Dass aus dem Austausch schließlich auch eine 30 Jahre währende Freundschaft mit Claires gesamter Familie hervorgehen würde, hätten sich die Wagners damals allerdings nicht träumen lassen können. Doch zwischen Neuseeland und Bersrod entstand Anfang der 1990er Jahre eine Verbindung, die Manfred Wagner heute als »die längste Brücke der Welt« bezeichnet. Sechsmal war Christel Wagner inzwischen in Neuseeland - und ihr Mann sogar neunmal.

Zu den Besuchen und Gegenbesuchen kamen außerdem im Laufe der Jahrzehnte zahlreiche Reisen und Treffen rund um den Globus. Ob London, New York, Sankt Petersburg, Bratislava oder Mallorca - die beiden Familien haben schon viel gemeinsam unternommen. »Das hat einfach sofort gepasst«, sagt Manfred Wagner über die Beziehung zu Claires Eltern, die im gleichen Alter wie die Wagners sind und auch sonst einige Gemeinsamkeiten mit ihnen haben: Die Frauen waren beide Lehrerinnen, die Männer lieben den Sport. »Wir sind eine Familie«, sagt Christel Wagner. Claire, die mittlerweile Professorin für internationales Recht und Mutter zweier Kinder ist, sei damals wie eine Tochter für sie gewesen und sei das bis heute. Stolz fügt sie an: »Ihre Kinder sagen ›Oma‹ und ›Opa‹ zu uns.«

Abzusehen war das zunächst nicht. Stattdessen gab es gleich am ersten Abend nach Claires Ankunft in Bersrod einen kleinen Schockmoment: Obwohl sich die Wagners mit ihrem schönen Garten im Vorfeld für eine gute Gastfamilie gehalten hatten, wurden sie beim Ansehen von Claires Fotoalbum plötzlich blass - denn die 16-Jährige lebte in Neuseeland in einem tollen Haus direkt am Meer. »Ich habe gedacht: Oh Gott, was will das Kind denn hier?«, erinnert sich Christel Wagner.

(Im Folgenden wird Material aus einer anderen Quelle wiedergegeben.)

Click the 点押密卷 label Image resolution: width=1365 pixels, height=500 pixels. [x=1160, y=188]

Im Rückblick können die Wagners darüber lachen, denn es zeigte sich schnell: Claire war umgänglich, aufgeweckt und keineswegs verwöhnt. »Obwohl die Familie wohlhabend war, musste sie sehen, wie sie klarkommt«, sagt Manfred Wagner, der die Familie auch bei seinen Besuchen in Neuseeland nicht als prahlerisch empfand. Im Gegenteil: »Bei uns ist vieles so aufgesetzt, in Neuseeland sind die Leute viel lockerer«, sagt er. Den Sakko und den Schlips, den er bei seinem ersten Besuch noch im Gepäck hatte, lässt er schon lange zu Hause. »Abgesehen von der Bankenstadt Auckland laufen die Menschen eigentlich meistens mit Badelatschen und Shorts rum«, sagt er.

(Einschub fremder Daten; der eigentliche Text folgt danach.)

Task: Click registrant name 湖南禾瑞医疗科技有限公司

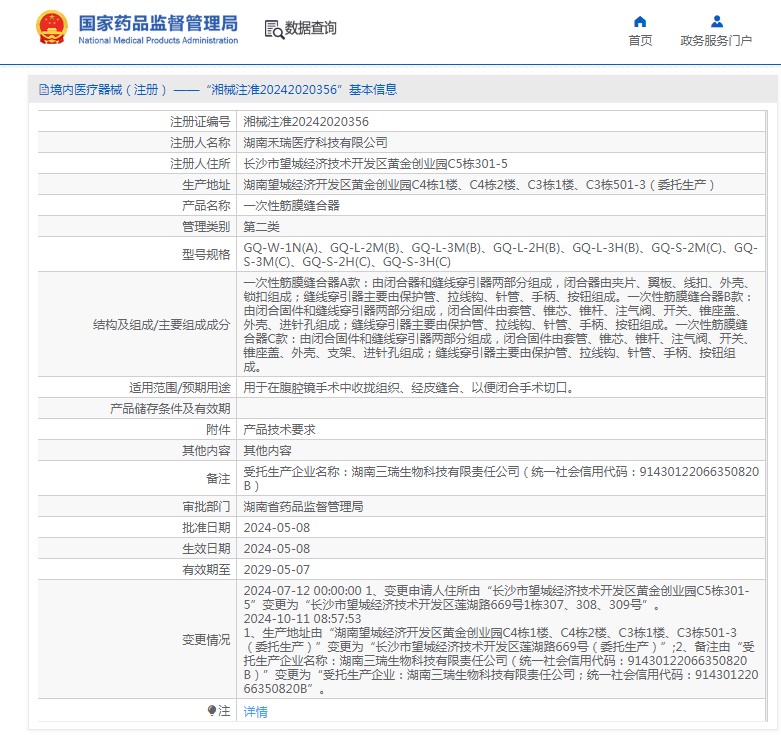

Dass die Wagners Land und Leute so gut kennengelernt haben, verdanken sie vor allem ihrer Beziehung zu Claires Familie. »Es ist ein großer Mehrwert, wenn man nicht nur touristisch reist, in die Herzen und Traditionen der Leute reinschauen kann«, sagt Christel Wagner. »Andere Menschen kennenzulernen und zu verstehen ist der größte Friedensbotschafter«, findet ihr Mann. Im Garten haben die beiden deswegen zum 25. Jahrestag des Kennenlernens vor fünf Jahren ein Symbol aus dem Volk der Maori, von dem Claire abstammt, verewigen lassen. »Es steht für eine immerwährende Bindung«, erklärt Manfred Wagner.

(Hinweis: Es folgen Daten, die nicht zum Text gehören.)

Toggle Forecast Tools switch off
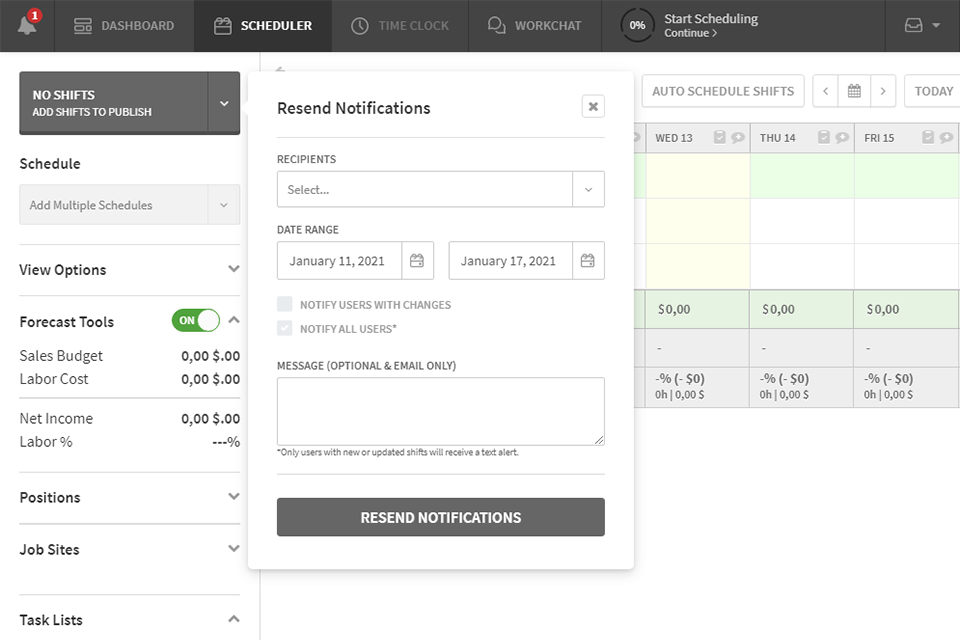This screenshot has height=640, width=960. (x=195, y=321)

Den Abschiedsbrief, den Claire nach ihrem einjährigen Aufenthalt in Bersrod im Januar 1992 geschrieben hat, haben die Wagners gut aufbewahrt. »Ich weiß, dass wir uns wiedersehen werden«, heißt es darin. Und: Die gemeinsame Zeit mit der Familie sei nur der »Anfang« gewesen. Wie viel Wahrheit in diesen Worten steckt, hätte sich Claire damals wohl selbst nicht vorstellen können.